苦笑いを浮かべながらそう言い訳をすると、実渕くんは今度も追及しないでくれた。やっぱりわかってそうだなあ。
頭はまだ痛かった。脳が心臓になったかのようにバクバクと脈打ってるみたいだ。「とりあえず、帰らないとね。駅まで送るわ」そう言った実渕くんを先ほどの友人たちのように断ろうと思ったけれど、あの醜態を晒しておいて一人で帰れるというのは説得力に欠けるどころの騒ぎじゃないだろう。そういえば実渕くんと会った場所は駅からこの家までの道のりだったなと今さら気が付いた。
おとなしく帰りの同伴を頼み、実渕くんの家を出た。気分はさっきよりもだいぶ良くなっていて、外の風を涼しいと感じる余裕も出てきていた。

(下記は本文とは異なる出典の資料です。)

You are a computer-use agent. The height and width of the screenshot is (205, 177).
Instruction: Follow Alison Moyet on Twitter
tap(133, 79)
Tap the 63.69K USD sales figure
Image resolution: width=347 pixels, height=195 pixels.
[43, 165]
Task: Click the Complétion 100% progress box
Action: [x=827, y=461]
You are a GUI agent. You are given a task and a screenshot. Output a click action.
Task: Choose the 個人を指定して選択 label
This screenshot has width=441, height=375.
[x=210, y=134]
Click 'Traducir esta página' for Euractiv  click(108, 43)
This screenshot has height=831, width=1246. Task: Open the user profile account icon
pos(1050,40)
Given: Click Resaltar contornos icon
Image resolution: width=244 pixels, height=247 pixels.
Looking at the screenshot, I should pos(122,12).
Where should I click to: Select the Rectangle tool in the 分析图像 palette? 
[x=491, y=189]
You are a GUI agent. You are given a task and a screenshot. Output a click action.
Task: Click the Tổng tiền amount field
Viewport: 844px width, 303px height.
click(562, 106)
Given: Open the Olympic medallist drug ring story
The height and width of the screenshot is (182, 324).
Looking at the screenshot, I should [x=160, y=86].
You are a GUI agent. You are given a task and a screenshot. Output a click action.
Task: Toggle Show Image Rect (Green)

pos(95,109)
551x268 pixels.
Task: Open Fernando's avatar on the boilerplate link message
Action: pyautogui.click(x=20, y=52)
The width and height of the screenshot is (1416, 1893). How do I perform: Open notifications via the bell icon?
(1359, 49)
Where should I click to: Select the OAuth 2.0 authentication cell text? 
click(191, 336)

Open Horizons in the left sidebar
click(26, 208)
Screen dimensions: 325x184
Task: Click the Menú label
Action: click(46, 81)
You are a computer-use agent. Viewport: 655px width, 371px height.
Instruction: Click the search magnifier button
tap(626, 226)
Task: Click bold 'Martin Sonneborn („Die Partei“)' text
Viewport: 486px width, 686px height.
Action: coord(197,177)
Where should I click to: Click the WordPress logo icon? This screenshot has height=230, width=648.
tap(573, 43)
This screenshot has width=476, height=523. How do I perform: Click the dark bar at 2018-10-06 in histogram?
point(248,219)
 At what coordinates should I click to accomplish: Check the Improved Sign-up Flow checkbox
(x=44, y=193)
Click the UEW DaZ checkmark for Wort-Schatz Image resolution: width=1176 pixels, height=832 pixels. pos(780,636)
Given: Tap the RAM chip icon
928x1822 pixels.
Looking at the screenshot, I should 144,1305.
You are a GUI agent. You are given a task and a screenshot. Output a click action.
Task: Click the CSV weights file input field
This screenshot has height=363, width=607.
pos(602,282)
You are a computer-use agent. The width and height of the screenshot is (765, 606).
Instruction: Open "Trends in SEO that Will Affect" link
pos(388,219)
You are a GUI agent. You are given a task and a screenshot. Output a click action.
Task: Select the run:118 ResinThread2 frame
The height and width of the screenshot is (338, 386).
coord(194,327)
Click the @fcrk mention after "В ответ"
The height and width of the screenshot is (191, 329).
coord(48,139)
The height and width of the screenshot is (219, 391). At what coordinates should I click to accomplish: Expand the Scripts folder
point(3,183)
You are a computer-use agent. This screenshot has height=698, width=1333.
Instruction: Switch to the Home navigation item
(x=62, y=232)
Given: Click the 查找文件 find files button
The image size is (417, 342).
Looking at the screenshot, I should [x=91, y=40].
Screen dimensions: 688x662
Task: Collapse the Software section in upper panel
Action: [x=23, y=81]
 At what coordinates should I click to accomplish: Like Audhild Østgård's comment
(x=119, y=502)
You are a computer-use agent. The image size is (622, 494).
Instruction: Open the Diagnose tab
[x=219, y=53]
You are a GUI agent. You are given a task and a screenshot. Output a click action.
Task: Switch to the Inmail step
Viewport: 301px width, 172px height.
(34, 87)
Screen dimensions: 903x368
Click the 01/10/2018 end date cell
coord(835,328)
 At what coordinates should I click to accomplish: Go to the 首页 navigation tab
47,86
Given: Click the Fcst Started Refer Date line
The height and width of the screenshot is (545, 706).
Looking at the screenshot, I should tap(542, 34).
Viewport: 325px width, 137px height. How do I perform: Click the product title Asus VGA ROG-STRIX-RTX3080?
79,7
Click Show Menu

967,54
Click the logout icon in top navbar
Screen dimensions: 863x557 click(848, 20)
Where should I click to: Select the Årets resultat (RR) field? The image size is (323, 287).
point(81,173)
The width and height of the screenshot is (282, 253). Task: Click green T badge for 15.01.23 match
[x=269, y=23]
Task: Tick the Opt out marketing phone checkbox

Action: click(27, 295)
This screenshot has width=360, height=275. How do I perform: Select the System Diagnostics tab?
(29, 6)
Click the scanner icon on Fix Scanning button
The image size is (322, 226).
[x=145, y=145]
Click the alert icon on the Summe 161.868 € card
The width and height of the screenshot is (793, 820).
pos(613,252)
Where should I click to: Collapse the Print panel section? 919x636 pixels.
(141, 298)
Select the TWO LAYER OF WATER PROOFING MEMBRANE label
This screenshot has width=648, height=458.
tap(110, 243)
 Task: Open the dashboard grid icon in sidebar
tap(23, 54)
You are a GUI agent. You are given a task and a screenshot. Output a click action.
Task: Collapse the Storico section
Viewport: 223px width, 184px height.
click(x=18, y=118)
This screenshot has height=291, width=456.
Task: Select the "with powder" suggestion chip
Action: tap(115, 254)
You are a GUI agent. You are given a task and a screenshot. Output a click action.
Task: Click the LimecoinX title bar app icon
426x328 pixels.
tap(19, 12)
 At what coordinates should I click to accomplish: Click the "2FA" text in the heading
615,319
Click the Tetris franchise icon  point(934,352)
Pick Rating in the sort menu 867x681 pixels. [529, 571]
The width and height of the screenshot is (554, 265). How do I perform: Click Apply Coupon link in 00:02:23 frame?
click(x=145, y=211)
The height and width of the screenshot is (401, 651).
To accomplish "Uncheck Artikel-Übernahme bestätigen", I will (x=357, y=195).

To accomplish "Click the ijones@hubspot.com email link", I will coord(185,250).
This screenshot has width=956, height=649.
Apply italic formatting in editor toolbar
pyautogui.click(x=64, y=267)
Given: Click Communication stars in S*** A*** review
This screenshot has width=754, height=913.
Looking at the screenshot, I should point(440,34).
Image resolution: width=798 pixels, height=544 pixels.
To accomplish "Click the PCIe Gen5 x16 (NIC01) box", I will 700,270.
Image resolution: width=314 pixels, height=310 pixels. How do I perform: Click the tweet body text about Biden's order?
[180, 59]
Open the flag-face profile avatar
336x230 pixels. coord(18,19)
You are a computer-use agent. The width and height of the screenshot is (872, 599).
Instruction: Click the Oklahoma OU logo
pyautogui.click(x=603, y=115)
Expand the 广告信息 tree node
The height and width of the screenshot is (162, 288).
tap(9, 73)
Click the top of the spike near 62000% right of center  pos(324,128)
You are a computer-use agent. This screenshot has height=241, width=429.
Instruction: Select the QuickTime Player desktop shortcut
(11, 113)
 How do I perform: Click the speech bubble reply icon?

「あんな時間にあんな人通り少ないところ一人で歩いたら危ないわよ。サークルか何かの集まりでしょう?誰かと一緒に帰ってくればよかったのに」
「みんな二次会行くって言ってたし、ほら、うち、男いないから」
「…ああ、そうだったわね、手芸サークルだっけ?」
「そうそう、悪いかなと思って」


友人に気を遣ったつもりだったけど、こうして実渕くんにお世話になってしまっては本末転倒だろう。苦笑してごまかすしかなく、ごめんなさいと謝ると彼はハアと溜め息をついた。夜道はだんだん明るくなってきている。もうすぐ駅だ。


「私はいいけど、……あ」
「え?」


彼の視線を辿り進行方向に顔を向けると、さっき実渕くんを見つけたみたいに、その人がこちらを見て、ひどく驚いた様子で突っ立っていた。